Of course, this would create strong concerns over who would hold the « truth label » and how this would play out to silence voices which are not within the ruling systems.

But beyond these and other initiatives to get the social media platforms to exert control, campaign organisations also need to take direct action.

As a systematic step, educating our own social circles on fake news and bots now seems unavoidable.

We might even need to disseminate internal information to our readers, membership or followers, warning them of possible infiltration of the debates by fake profiles that look radical. But this might also lead to discredit the real radical thinking which we desperately need.

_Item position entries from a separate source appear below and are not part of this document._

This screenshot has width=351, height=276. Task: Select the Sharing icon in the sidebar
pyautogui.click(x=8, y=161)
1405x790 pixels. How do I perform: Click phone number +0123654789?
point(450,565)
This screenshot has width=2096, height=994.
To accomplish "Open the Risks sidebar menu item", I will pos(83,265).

One of the most useful activities could be to increase our presence in other social circles and help these circles identify and combat fake news. Some people are so entrenched in their hatred that they will believe almost anything that will justify their hatred. But most people are genuinely looking for true information. After all, no one likes to be lied at and manipulated. If we keep identifying and exposing fake news within the social circles of these moderate people, we can surely achieve something, at least help block specific profiles by reporting them.

The net is ablaze with discussions on how to counter the manipulation of public opinion by bots. As one of the first victims of this, we surely must have our part to play.